All I could think was how, yes, I support my candidate (or my beliefs or my ideas) but I can certainly be open to others’ as well. Why (and how?) do people think that they have the one and only true/right/real answer?
Then I read the quote above and thought “exactly”. Sigh.
Point 3 – all the other life forms.
Most remarkable is that every life form comes from the same source – plant or animal we all share DNA and are branches from the same trunk. Richard Dawkins book The Ancestors Tale tells that story well. Whenever I am feeling cocky, I recall that the tree next to me, the grass, the ant, the flower are all my relatives.
A key to our future is to realize this and stop pretending we are uniquely separate from all other life, entitled to do as we wish with the planet and unaffected by the results of what we do. Who “deserves” to rule the planet? If we weren’t here, it would be another species that would be making the bid to do so. We have to appreciate our position and preserve/protect because THAT is what are big brains enable us to understand above all others.
So far we’ve used our position to lord it over everything else, even creating a Lord to tell us that’s ok.
When I recently got the “flu”, I reminded myself that the “bug” I was carrying was simply doing to me what we as a species do to everything else – propagate and take the territory.
We aren’t guilty any more than life itself is guilty of trying its best to expand everywhere it can. That’s how we got here. Alfalfa and sea squirts do the same, if unknowingly, it’s the nature of life that we share right along with the DNA.
But we can understand the whole picture and still behave as if we didn’t! That is our incredible contradiction – we are loaded with intelligence and the accompanying capacity to truly set ourselves free of the automatic drive of life to take over but we act as if we had no more awareness than lichen spreading on a rock.
You’re right this is a ‘crazy stew of life’ and we’re lucky to be living it!

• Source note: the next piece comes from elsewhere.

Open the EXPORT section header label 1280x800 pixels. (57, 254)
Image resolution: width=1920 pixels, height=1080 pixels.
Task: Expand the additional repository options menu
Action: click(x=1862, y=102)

Thanks for the reminder that we’re all connected and that each effort is valuable. Your kindness and patience with less-valiant efforts than yours is so encouraging for me, and much appreciated.
Thanks for a reminder about the value of living in the moment!
Dear Beth,
I am grateful for you! You are such an awesomely beautiful Human Being. Your words are a part of my life every day. In case I forget, your blog lets me know that it is worth it to care, and to care for.